*** Opening of Data records ***

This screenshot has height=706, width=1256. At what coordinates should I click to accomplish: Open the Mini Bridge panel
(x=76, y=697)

*** Close of Data records ***
*** Opening of Data records ***

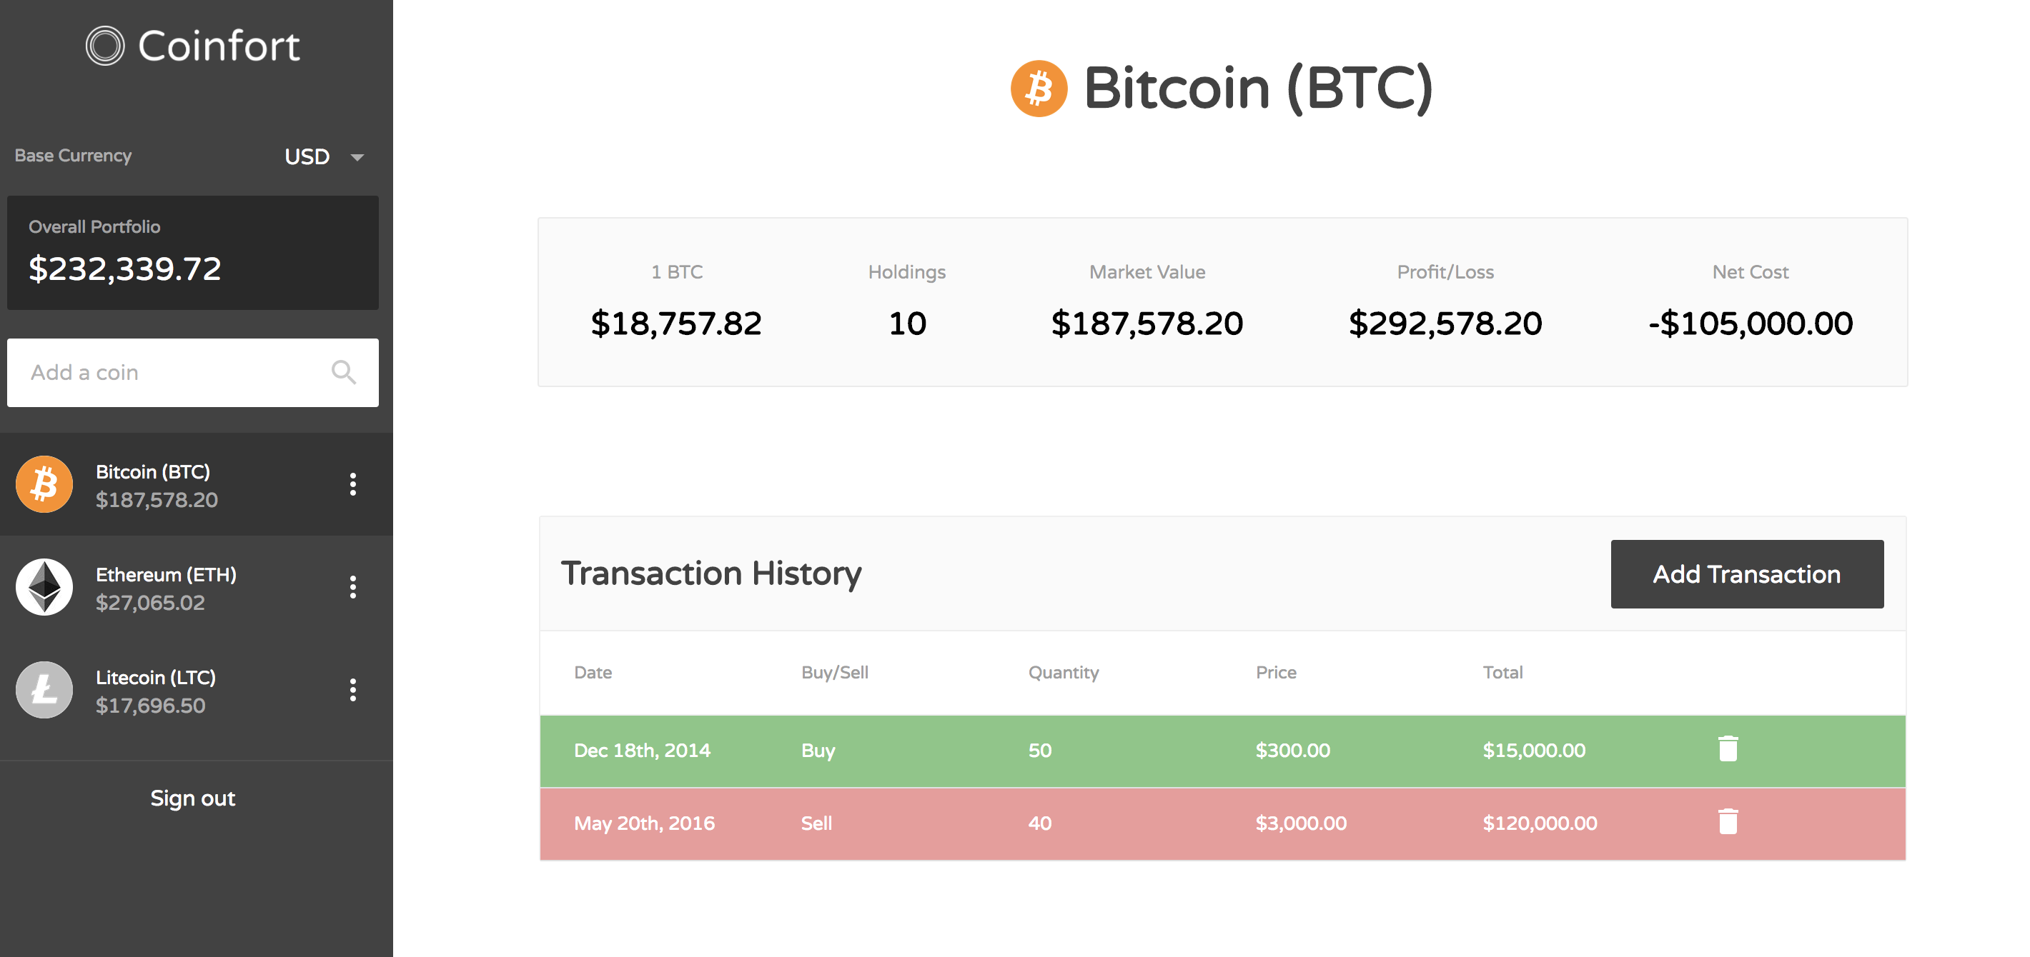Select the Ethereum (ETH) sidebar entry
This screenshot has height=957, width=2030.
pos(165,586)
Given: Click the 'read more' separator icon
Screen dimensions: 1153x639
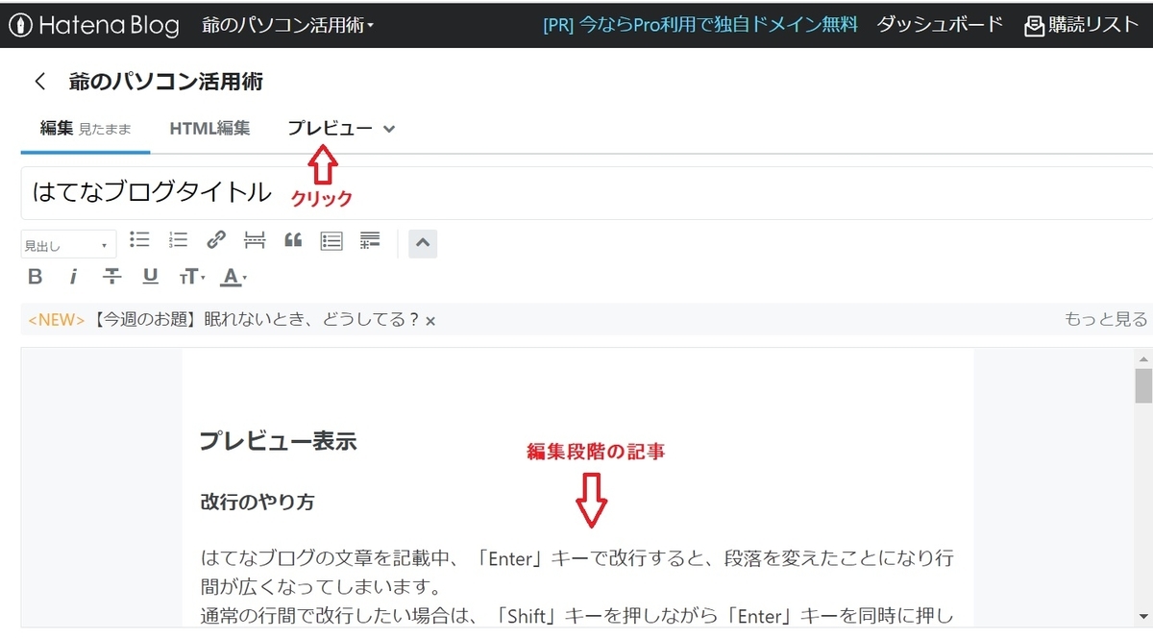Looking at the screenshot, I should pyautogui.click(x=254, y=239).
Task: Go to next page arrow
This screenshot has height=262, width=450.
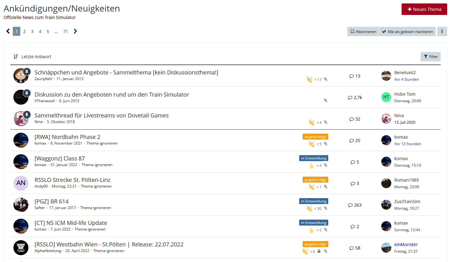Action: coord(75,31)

*** Close of Data records ***
*** Opening of Data records ***

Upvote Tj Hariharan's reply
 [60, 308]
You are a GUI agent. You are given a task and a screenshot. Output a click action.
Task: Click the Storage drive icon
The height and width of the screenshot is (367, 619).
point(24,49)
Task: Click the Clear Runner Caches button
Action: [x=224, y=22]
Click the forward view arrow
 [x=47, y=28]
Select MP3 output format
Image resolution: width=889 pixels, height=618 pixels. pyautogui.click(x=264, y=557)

*** Close of Data records ***

Required work:
The answer must be every line from the records above that contains the word "icon", copied in full.

Expected output:
Given: Click the 'read more' separator icon
Task: Click the Storage drive icon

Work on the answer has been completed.